Housing prices, too, generally track inflation. This chart shows the relationship between the two over the last 5 decades.

There was a great study done recently that showed that when real interest rates go negative, housing prices spike, and when real rates go very high, housing prices drop. This data also points to housing as a good investment.

Here you can see the phenomenon in real data. The orange line shows real interest rates, and the blue line is the change in housing prices. Notice what happens to housing prices when the orange line goes negative.

Recap

To recap, the inflation due to supply chain disruption and supply chain issues is transitory. We’re going to see these being solved gradually throughout 2022.

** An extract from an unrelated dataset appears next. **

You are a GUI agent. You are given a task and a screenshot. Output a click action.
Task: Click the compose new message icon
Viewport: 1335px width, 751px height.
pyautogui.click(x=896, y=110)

The inflation due to consumer demand will continue to stay high, but ease. The stimulus is done and deferred demand is waning, but all the other drivers of an extremely healthy consumer are not going away.

Wage inflation due to the Great Resignation is also continuing, but easing at a slower pace. As people run out of cash and as the savings diminish, people are going to look at entering the job market again.

Finally, let’s look at the outcomes that we’re expecting in this time and the investment strategies that will have the greatest payoff.

Bottom Line: My Economic Predictions for 2022:

  • As we’ve learned since 2009, inflation must be bifurcated into CPI and API. When the Fed responded to the Great Financial Crisis with unprecedented monetary easing in 2009, most expected high inflation to result. But CPI never budged. Inflation did happen, but as Asset Price Inflation (API). The stock market, real estate and most assets have had record price gains.

  • Interest rates are unlikely to be raised to match inflation. I believe the Fed is going to be very much pressured to raise interest rates, with inflation now hovering above 7% inflation. They’re going to be highly pressured to ease the overheated economy.

    However, they’re going to be limited by midterm elections coming up in 2022. Politicians won’t want to raise rates in front of that. In 2024 as well, when Biden’s coming up for reelection again, I see the same issue.

    In the past, the Fed has not been as politicized. Since the Volcker days in the ’70s, the Greenspan days in the ’80s and ’90s, the Bernanke days, the Fed chair position has gradually become more politicized because they’re appointed by the president.

    In the past, the role of the Fed chairman was viewed more as a banker/technocrat, but today monetary policy has taken center stage and become more closely aligned with political policy. Our guess is they will probably try to raise rates or raise rates slightly, but they’re not going to be able raise them very much.
  • GDP is going to continue to see strong growth. Because consumer’s income statements and balance sheets are so healthy, we will continue to see strong consumer spending, and consumer spending is 70% of the GDP.

  • Negative real rates will drive up asset prices. We are going to see asset prices continue to rise, including the stock market, and possibly Bitcoin, gold, silver, but especially real estate.

  • CPI will continue high, but uneven. Locally-produced goods and services are going to continue to be the hardest hit. You’ll see restaurants raising rates, cutting hours, trying to survive in this difficult environment and implementing lots more automation to try and stay in business.

  • You’re going to see anything that can be offshored being offshored. Asia is seeing none of the inflation happening in the US, and Mexico and Europe, inflation is around half the US numbers. Wage inflation is spiking in the US, but nowhere else in the world. So, commodities and labor will be much when sourced outside the US.

  • Our final prediction is that we’re going to see a reshoring boom. This sounds funny after the last bullet point, but bear with us. We’ll see a reshoring boom in strategic goods, things like chips, where the cost of that chip is little, but its strategic value is high. We’re going to see strategic reshoring of various rare earth metals and chips and other things will be re-shored to the US to eliminate supply chain issues from continuing. We’ll see all of that.